Writer Workshop 2019 AugustaDear Writers,

I hope y’all have found a rhythm, wherever you are. I look forward to hearing how it’s going. I look forward to seeing what stories you have to share; what you have found shaping, sculpting, revealing new things about ourselves and others, which is what fiction as well as the best nonfiction seek to do. The worst thing we can do in this current situation—other than panicking, or afflicting others—is to allow ourselves to become numbed.

It’s a beautiful spring day in the Yaak—as glorious green as it can be. Blue sky. Aspen and larch new leaves and needles soft soft pale new, as if the color was applied to them only yesterday—which it pretty much was. Last week, or a little longer. Spring comes late up here, fall comes early, especially for the larch, which can live for several hundreds of years, remain standing for another century or two after death, then remain visible on the forest floor for at least a century or two more. The thousand-year old trees.

I’m writing to get y’all’s thoughts on what the rest of the workshop year might look like. If y’all are like me, y’all are zoomed out to the max, enough, already. We have to keep moving forward, improving our craft, every year—if one is a writer, there is no other option—but in no way can I request that anyone put themselves in harm’s way by getting on an airplane. I do think we could run a safe in-person workshop under safe distancing protocol, in sunlight, by campfire, whatever, evenly-spaced. Tests are available for incoming folks in the small nearby town of Libby, Montana. I am in no way in agreement with the chief executive’s nonchalance about these matters—a more grotesque response than his could not be imagined in fiction itself—so I find myself reaching out to y’all for ideas. My own best guess is that we will continue to see spikes throughout the country, moving east to west, with the big wave returning in the late fall. It seems a concerted push might lead to some form of vaccine around year’s end, but I am less sanguine about availability for regular folk.

All this has me thinking of scheduling something in August, for those willing to drive to Montana. For our regular December workshop along the Rocky Mountain Front, in Augusta—we can plan it—but I believe with every ounce of my science-self that that will have to be a revision, a Zoom, We could plan December, driving-or-flying—but based on John Barry’s excellent and profound The Great Influenza, I imagine we are in for a heightened sheltering beginning in early to mid-November.
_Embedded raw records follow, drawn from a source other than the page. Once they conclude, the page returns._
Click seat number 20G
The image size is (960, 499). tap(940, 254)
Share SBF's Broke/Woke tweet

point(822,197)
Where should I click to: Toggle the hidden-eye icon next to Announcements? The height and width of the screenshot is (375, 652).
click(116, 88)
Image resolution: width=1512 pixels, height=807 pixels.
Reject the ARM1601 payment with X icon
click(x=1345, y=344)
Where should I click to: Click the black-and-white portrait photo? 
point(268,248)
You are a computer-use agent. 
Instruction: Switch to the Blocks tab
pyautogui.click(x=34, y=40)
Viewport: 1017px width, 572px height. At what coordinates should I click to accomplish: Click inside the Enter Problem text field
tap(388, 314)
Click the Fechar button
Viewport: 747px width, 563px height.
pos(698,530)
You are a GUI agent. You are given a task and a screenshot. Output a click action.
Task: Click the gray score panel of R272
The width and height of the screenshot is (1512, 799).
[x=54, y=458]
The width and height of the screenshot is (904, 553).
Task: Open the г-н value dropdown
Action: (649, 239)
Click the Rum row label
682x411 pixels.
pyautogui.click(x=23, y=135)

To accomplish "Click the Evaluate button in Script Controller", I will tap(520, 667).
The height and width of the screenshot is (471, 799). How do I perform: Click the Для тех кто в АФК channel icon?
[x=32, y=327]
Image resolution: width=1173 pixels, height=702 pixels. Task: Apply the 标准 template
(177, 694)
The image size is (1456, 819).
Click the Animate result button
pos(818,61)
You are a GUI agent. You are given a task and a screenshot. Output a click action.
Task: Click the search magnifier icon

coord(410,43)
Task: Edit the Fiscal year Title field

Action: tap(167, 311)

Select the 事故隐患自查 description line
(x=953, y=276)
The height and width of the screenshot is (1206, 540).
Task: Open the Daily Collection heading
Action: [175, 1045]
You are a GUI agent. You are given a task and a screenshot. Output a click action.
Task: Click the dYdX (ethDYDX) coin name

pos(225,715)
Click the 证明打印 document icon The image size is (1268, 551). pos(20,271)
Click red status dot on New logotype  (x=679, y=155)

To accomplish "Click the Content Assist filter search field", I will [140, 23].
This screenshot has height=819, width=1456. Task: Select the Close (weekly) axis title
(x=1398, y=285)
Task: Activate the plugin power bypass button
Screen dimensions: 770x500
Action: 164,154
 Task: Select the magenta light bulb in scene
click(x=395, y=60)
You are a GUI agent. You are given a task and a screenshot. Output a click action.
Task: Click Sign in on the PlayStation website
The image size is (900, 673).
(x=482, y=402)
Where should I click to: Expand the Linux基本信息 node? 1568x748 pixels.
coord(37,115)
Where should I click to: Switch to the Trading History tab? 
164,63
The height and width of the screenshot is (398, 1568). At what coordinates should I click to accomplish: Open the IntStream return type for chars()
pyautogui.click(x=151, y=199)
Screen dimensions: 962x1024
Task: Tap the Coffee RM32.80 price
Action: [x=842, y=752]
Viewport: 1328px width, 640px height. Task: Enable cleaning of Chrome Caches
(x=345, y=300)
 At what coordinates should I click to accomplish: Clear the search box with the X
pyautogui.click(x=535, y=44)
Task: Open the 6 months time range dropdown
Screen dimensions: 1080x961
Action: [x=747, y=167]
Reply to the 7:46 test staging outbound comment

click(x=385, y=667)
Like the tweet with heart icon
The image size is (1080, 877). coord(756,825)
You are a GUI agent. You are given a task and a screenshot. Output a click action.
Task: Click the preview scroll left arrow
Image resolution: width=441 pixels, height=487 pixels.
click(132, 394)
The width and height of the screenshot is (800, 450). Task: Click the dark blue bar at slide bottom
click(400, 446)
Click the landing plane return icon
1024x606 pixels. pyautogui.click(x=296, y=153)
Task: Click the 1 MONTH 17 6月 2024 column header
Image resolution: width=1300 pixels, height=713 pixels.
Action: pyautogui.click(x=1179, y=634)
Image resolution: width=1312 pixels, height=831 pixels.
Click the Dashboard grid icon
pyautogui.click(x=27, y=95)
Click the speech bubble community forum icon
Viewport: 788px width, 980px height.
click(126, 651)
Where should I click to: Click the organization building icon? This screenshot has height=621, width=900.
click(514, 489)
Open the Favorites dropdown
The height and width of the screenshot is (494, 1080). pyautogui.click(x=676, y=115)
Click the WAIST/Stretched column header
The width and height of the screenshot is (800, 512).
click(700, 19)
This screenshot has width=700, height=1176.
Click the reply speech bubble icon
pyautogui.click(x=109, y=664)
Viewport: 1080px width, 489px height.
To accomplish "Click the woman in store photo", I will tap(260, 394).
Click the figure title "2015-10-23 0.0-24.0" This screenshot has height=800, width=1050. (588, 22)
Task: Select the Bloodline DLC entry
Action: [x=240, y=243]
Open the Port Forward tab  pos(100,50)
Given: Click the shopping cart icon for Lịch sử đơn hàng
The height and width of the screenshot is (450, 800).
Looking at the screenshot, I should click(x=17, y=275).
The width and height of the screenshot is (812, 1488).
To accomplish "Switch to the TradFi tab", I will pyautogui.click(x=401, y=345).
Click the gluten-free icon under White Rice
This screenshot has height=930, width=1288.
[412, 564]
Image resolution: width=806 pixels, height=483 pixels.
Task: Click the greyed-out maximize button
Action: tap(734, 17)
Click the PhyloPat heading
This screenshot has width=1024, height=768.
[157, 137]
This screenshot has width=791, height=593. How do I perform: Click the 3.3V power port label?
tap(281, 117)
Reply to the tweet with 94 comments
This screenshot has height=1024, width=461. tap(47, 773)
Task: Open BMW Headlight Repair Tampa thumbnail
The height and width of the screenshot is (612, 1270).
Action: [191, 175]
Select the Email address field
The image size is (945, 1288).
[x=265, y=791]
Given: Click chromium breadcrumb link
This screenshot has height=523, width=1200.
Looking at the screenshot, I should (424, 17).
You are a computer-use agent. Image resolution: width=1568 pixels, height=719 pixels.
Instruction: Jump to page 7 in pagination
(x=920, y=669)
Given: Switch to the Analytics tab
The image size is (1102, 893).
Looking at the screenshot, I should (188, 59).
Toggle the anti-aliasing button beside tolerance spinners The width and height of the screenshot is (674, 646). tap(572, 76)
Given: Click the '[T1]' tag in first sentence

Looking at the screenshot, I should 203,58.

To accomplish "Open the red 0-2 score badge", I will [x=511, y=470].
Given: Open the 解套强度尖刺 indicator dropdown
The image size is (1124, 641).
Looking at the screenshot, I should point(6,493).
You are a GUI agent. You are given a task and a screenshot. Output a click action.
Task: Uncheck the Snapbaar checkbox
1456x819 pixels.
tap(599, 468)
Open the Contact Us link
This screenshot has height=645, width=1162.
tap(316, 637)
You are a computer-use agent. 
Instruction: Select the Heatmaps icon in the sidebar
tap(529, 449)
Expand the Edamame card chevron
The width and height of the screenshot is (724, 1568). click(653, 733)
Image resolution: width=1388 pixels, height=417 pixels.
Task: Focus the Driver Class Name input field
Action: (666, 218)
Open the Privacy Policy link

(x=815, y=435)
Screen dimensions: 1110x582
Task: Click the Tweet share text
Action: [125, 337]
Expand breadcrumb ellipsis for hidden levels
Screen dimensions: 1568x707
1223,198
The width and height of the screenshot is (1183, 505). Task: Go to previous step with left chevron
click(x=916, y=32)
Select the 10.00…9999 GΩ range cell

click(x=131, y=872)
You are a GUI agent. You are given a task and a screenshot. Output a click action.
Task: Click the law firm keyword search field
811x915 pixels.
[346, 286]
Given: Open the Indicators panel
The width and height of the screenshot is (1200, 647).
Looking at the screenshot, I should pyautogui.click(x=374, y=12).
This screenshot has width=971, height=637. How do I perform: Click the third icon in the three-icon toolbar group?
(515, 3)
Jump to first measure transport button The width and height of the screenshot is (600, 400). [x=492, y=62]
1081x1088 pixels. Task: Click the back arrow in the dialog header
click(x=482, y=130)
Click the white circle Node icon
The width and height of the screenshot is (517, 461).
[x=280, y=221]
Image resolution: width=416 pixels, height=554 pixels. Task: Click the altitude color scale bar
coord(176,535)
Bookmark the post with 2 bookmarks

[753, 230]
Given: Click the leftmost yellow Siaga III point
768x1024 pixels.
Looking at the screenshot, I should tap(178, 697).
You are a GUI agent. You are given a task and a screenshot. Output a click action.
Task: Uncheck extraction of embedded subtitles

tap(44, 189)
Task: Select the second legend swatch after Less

This is all guesswork. My own inclination is to plan for August, and plan for December, with the awareness that, circumstances dictating, we might have to fall back to a Plan B. We know what Plan A looks like—intense boot-camp level of supportive improvement/re-making/re-imagining/strengthening of a manuscript, in-person, with good food to assuage the intellectual rigor. But what would a Plan B look like? Obviously there’d be the intense attention to each story/essay/group of poems. But as I’ve been doing this over the last several years, what has emerged as a definite and significant benefit has been the development of a community among the participants. How would that be affected by Zoom? I can assure you that’s not the preference, but as a default, what would a Plan B back-up look like that would best serve/maximize y’all’s needs? I’m tinkering with some ideas—one-on-one check-ins over the weekend, the dreaded writing exercise, etc.—but would want to be more creative than that, as well. Send me your thoughts, please, as we ease forward, masked and distant and oh so clean. What are y’all reading? Me, Ed Abbey’s Desert Solitaire and William Maxwell’s They Came Like Swallows. I’m aiming for Plan A. It won’t happen if we don’t strive to make it so. Know that we’ll adjust accordingly, if necessary.

Drivers—one idea would be if you can find another antigen-possessor or trusted shelterer to drive with, consider making a road trip? Montana’s been the lowest-hit place in all 50 states and for that we are so grateful, while mourning the grief and tragedy in so many other places around the country. In no way do I take that for granted and I am dubious given the absence of messaging and absence of ethics and intelligence coming from the White House that we shall pass through the summer unscathed. “Hope for the best/plan for the worst” seems appropriate these days. That said, again, we are writers, and writers write, and the best writers edit, edit, edit.

I am guessing that y’all are pretty much in sync with where I am, through all this—wondering, What matters, in an era where one could be lights-out two, three weeks from any given moment. I find myself returning to the basics: family, and art. If anything matters, it’s those two, more than ever. What we carry forward—what we send forward. I’m writing. But I still find myself wanting to teach, too. I look forward to hearing y’all’s ideas and interest/date suggestions.

Be well and stay safe—and please register new voters.